GIVEN PASSAGE:
##########

Re: Nutch not crawling all URLs

Sebastian Nagel Mon, 13 Dec 2021 09:02:30 -0800

Hi,

(looping back to user@nutch - sorry, pressed the wrong reply button)


> Some URLs were denied by robots.txt,
> while a few failed with: Http code=403

That's two ways to signalize that these pages shouldn't be crawled,
HTTP 403 means "Forbidden".

> 3. I looked in CrawlDB and most URLs are in there, but were not
> crawled, so this is something that I find very confusing.

The CrawlDb contains also URLs which failed for various reasons.
That's important in order to avoid that 404s, 403s etc. are retried
again and again.

> I also ran some of the URLs that were not crawled through this -
>  bin/nutch parsechecker -followRedirects -checkRobotsTxt https://myUrl
>
> Some of the URLs that failed were parsed successfully, so I'm really
> confused as to why there are no results for them.
>

The "HTTP 403 Forbidden" could be from a "anti-bot protection" software.
If you run parsechecker at a different time or from a different machine,
and not repeatedly or too often it may succeed.

Best,
Sebastian

On 12/13/21 17:48, Roseline Antai wrote:
> Hi Sebastian,
> 
> Thank you for your reply.
> 
> 1. All URLs were injected, so 20 in total. None was rejected.
> 
> 2. I've had a look at the log files and I can see that some of the URLs could 
> not be fetched because the robot.txt file could not be found. Would this be a 
> reason for why the fetch failed? Is there a way to go around it?

##########

DATA PROVIDED:
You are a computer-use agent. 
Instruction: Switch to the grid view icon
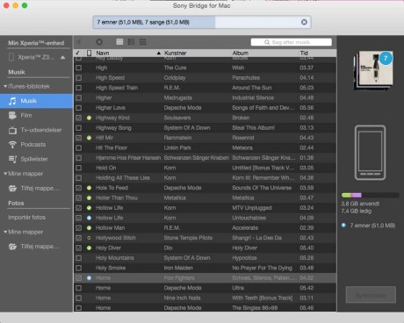(x=119, y=42)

##########

STATED TASK 1:
Repeat from the Nutch crawling thread everything from "If you run parsechecker" down to "None was rejected.".
STATED TASK 2:
Answer these from the Nutch crawling thread:
(a) What does HTTP 403 mean, according to the reply?
(b) How many URLs were injected in total?
(c) What kind of software could be behind the "HTTP 403 Forbidden" responses?
STATED TASK 3:
Go on with the Nutch crawling thread from the point where it stops.

OUTPUT 1:
If you run parsechecker at a different time or from a different machine,
and not repeatedly or too often it may succeed.

Best,
Sebastian

On 12/13/21 17:48, Roseline Antai wrote:
> Hi Sebastian,
> 
> Thank you for your reply.
> 
> 1. All URLs were injected, so 20 in total. None was rejected.

OUTPUT 2:
(a) Forbidden.
(b) 20.
(c) Anti-bot protection software.

OUTPUT 3:
> 
> Some URLs were denied by robots.txt, while a few failed with: Http code=403 
> 
> 3. I looked in CrawlDB and most URLs are in there, but were not crawled, so 
> this is something that I find very confusing.
> 
> I also ran some of the URLs that were not crawled through this - bin/nutch 
> parsechecker -followRedirects -checkRobotsTxt https://myUrl
> 
> Some of the URLs that failed were parsed successfully, so I'm really confused 
> as to why there are no results for them.
> 
> Do you have any suggestions on what I should try?
> 
> Dr Roseline Antai
> Research Fellow
> Hunter Centre for Entrepreneurship
> Strathclyde Business School
> University of Strathclyde, Glasgow, UK
> 
> 
> The University of Strathclyde is a charitable body, registered in Scotland, 
> number SC015263.
> 
> 
> -----Original Message-----
> From: Sebastian Nagel <wastl.na...@googlemail.com> 
> Sent: 13 December 2021 12:19
> To: Roseline Antai <roseline.an...@strath.ac.uk>
> Subject: Re: Nutch not crawling all URLs
> 
> CAUTION: This email originated outside the University. Check before clicking 
> links or attachments.
> 
> Hi Roseline,
> 
>> For instance, when I inject 20 URLs, only 9 are fetched.
> 
> Are there any log messages about the 11 unfetched URLs in the log files.  Try 
> to look for a file "hadoop.log"
> (usually in $NUTCH_HOME/logs/) and look
>  1. how many URLs have been injected.
>     There should be a log message
>      ... Total new urls injected: ...
>  2. If all 20 URLs are injected, there should be log
>     messages about these URLs from the fetcher:
>      FetcherThread ... fetching ...
>     If the fetch fails, there might be a message about
>     this.
>  3. Look into the CrawlDb for the missing URLs.
>       bin/nutch readdb .../crawldb -url <url>
>     or
>       bin/nutch readdb .../crawldb -dump ...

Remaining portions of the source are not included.